Decidiu que ficaria numa residência pública, esteve quase duas semanas à espera e quando as visitou ficou desiludida. Ainda não encontrou uma solução, tem dormido em casa de uma família amiga.

"Logo que soube que tinha entrado, candidatei-me às residências, só ao fim de quase duas semanas obtive respostas e tinha de estar em Lisboa. Tive uma entrevista mas as residências não têm condições. Vi uma na avenida Duarte Pacheco, quartos pequenos e partilhados, casas de banho com as loiças partidas, a cozinha suja. Chegava e diziam: "Tens cinco minutos para decidir se queres ficar com o quarto". E antes de os visitar não explicavam como eram ou mostravam fotos, nada", protesta. O valor a pagar seria de 250 euros mensais, o que é depois coberto pela bolsa, se lhe for atribuída. Decidiu cancelar o pedido de residência e tenciona apresentar queixa sobre o processo. Agora, Inês procura um quarto a preços razoáveis. "O que encontro é por 400 euros mensais e já me chegaram a pedir 1200 euros. Além disso, preciso que o senhorio passe recibo, o que é muito complicado. Há poucos que o fazem e esses são mais caros. Por exemplo, num quarto de 375 euros se passarem recibo fica a 450/500 euros, sobe logo uns 100 euros".

Em julho, o Ministério anunciou 11 795 novas camas e a requalificação de 6444 até 2026 através do PNAES, obras orçamentadas em 375 milhões, prevendo-se gastar 8400 euros por cada cama. O programa está a cargo da Agência Nacional Erasmus+. A região Norte terá o maior número destas camas (5614), seguida do Centro (4790) e Lisboa (4421). No Alentejo, o reforço vai ser de 1991 camas, 719 no Algarve, 434 na região autónoma da Madeira e 270 nos Açores. O gabinete de Elvira Fortunato não esclareceu o DN de como serão faseados estes espaços.

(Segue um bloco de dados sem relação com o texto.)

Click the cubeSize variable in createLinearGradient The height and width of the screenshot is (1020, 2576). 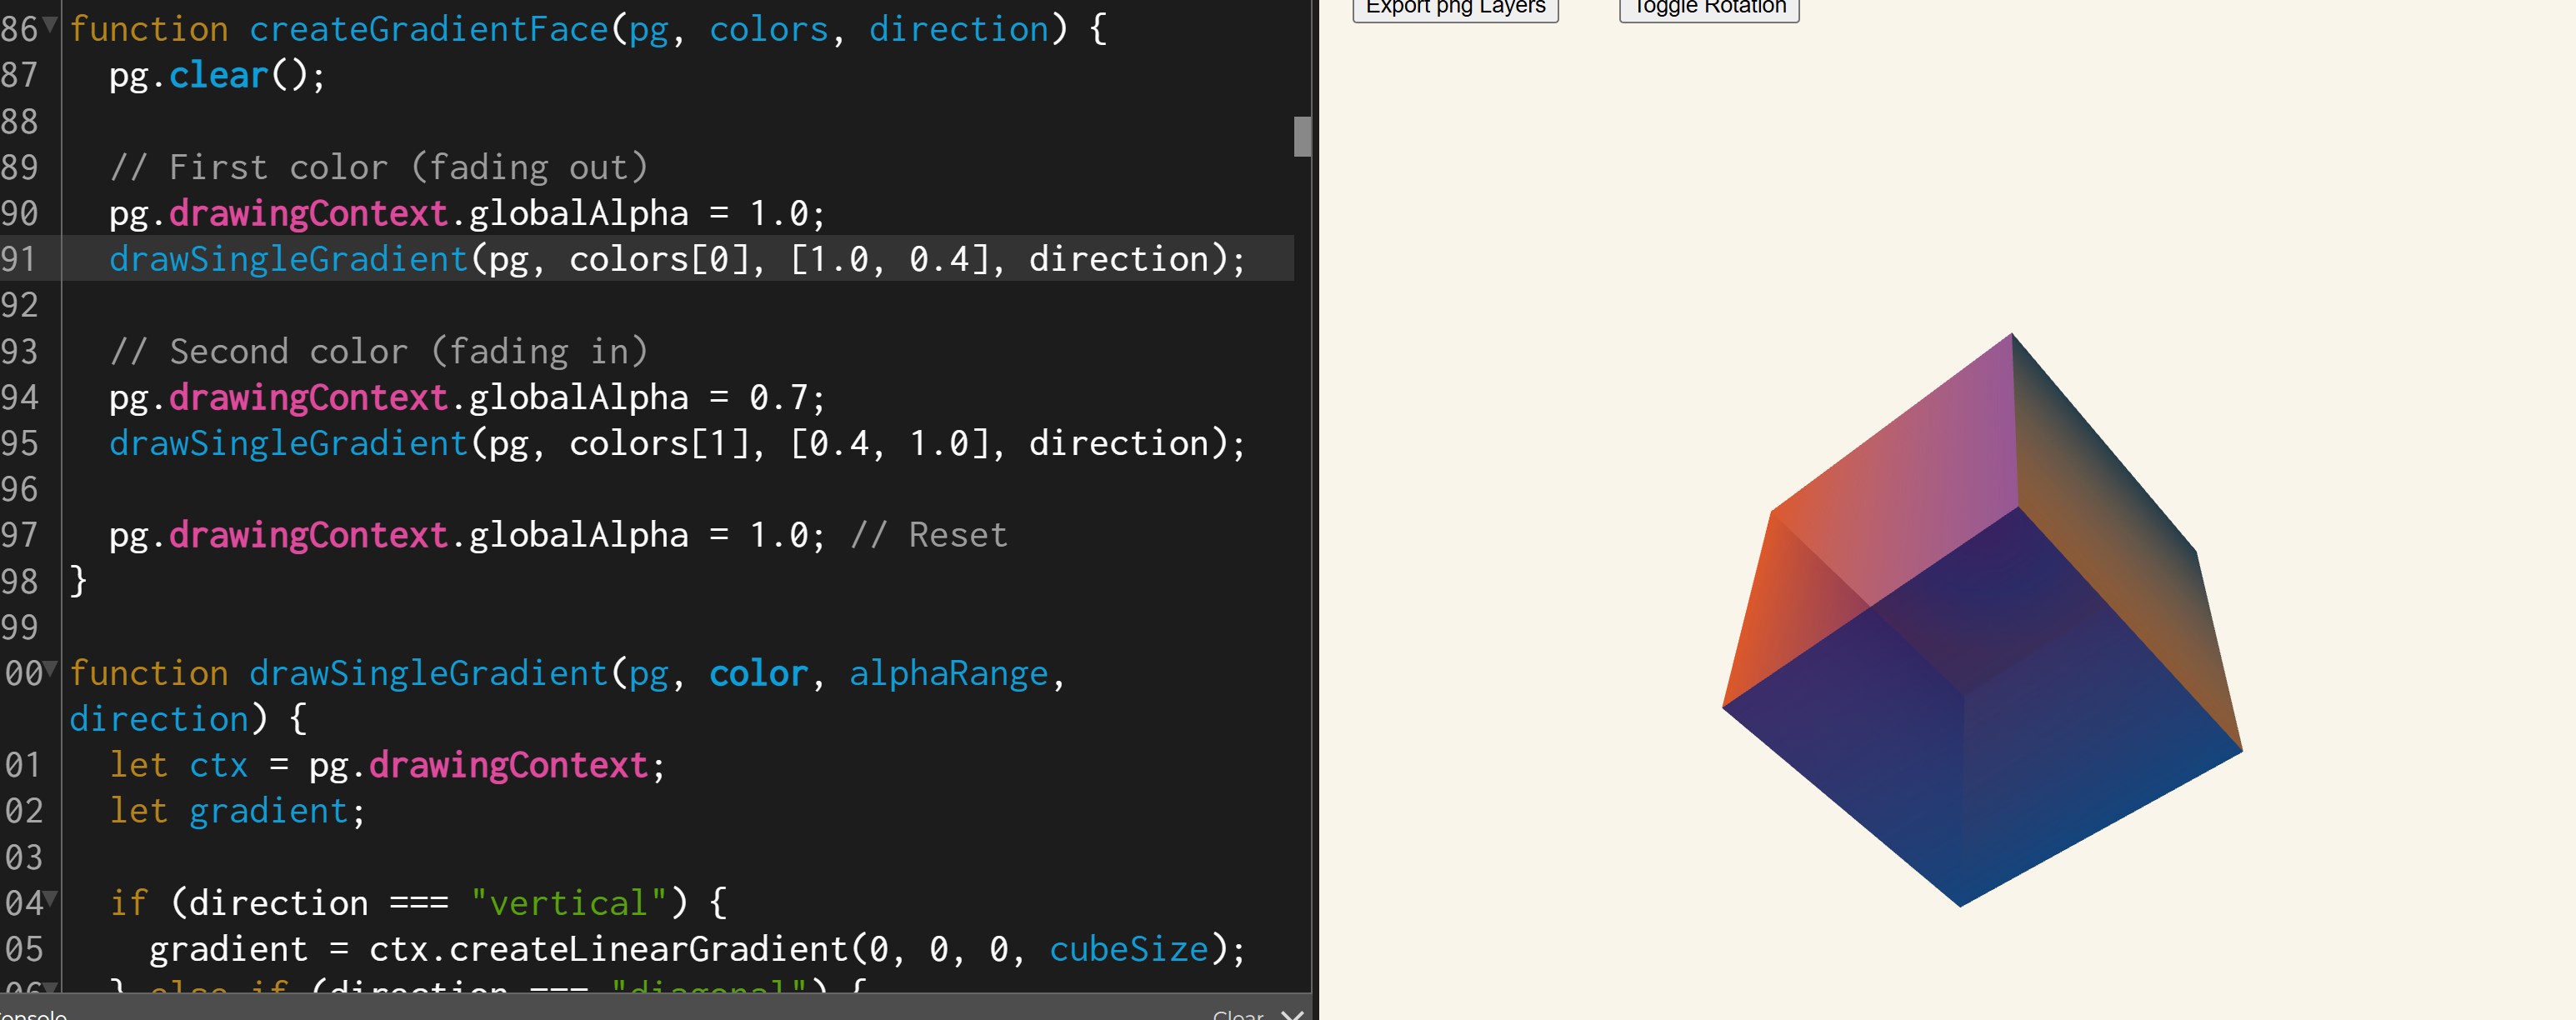click(x=1128, y=948)
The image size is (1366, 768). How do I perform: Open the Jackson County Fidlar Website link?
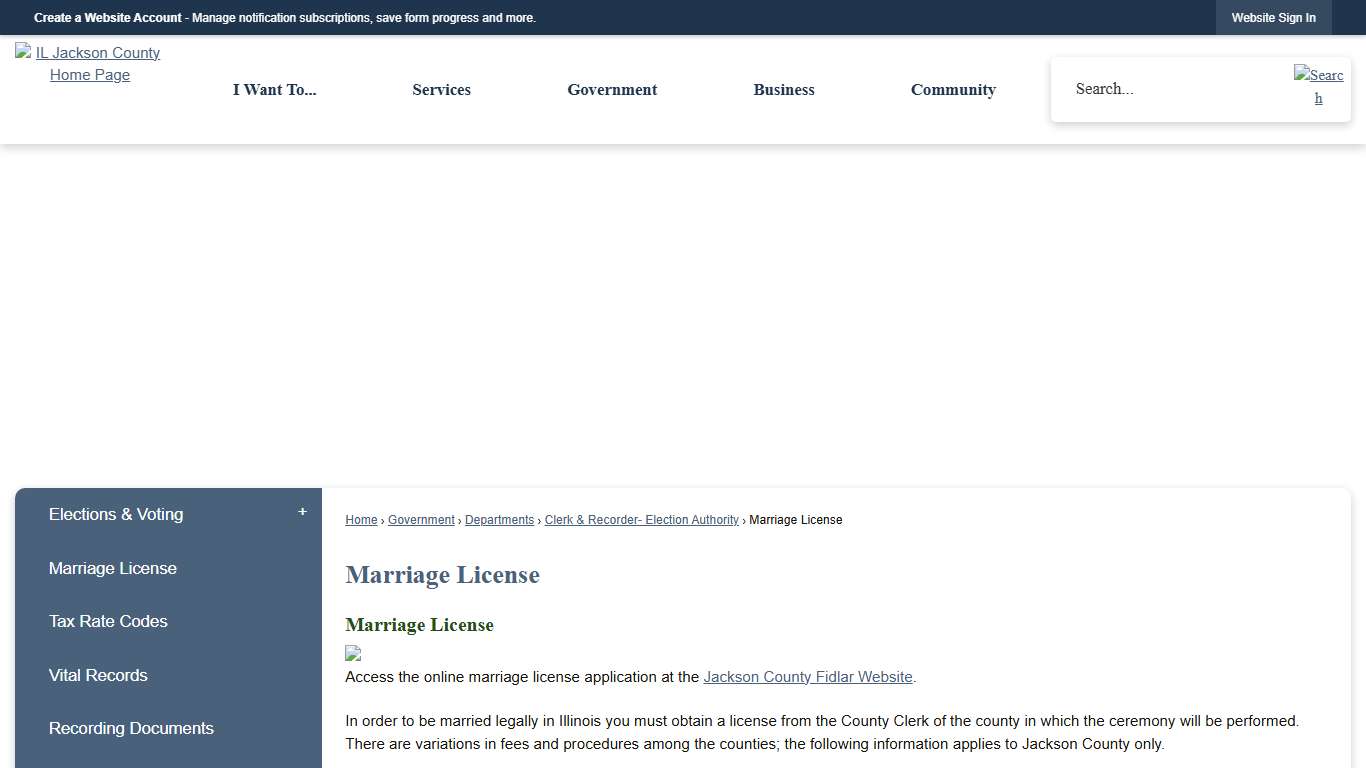[807, 677]
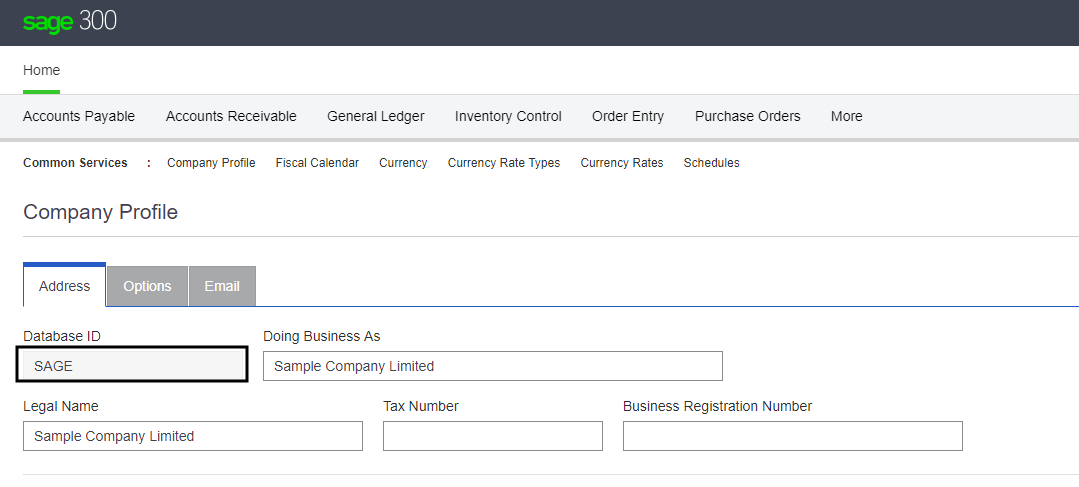Focus the Tax Number field
Image resolution: width=1079 pixels, height=487 pixels.
pos(492,436)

O que se sabe é que vai recorrer ao financiamento do PRR (Plano de Recuperação e Resiliência). Os dirigentes associativos olham com particular atenção para esse processo. "Estamos a assistir a um aumento dos custos associados à construção, nomeadamente dos materiais, e as empresas já apresentaram as propostas. São novos desafios na execução do PRR e gostaríamos de garantir que isso não se refletisse numa má qualidade das habitações", observa Ana Cabilhas.

O que fazer? A dirigente da FAP defende que benefícios fiscais para os arrendatários poderiam "ser um penso rápido". A longo prazo têm de ser tomadas medidas de fundo, nomeadamente na exigência de transparência deste mercado e que passa pela declaração destes alugueres. João Caseiro, de Coimbra, conclui: "É preciso uma maior regulamentação do mercado de arrendamento e uma maior oferta de alojamento público. É preciso canalizar recursos para que as universidades providenciem mais residências públicas e um maior envolvimento das autarquias".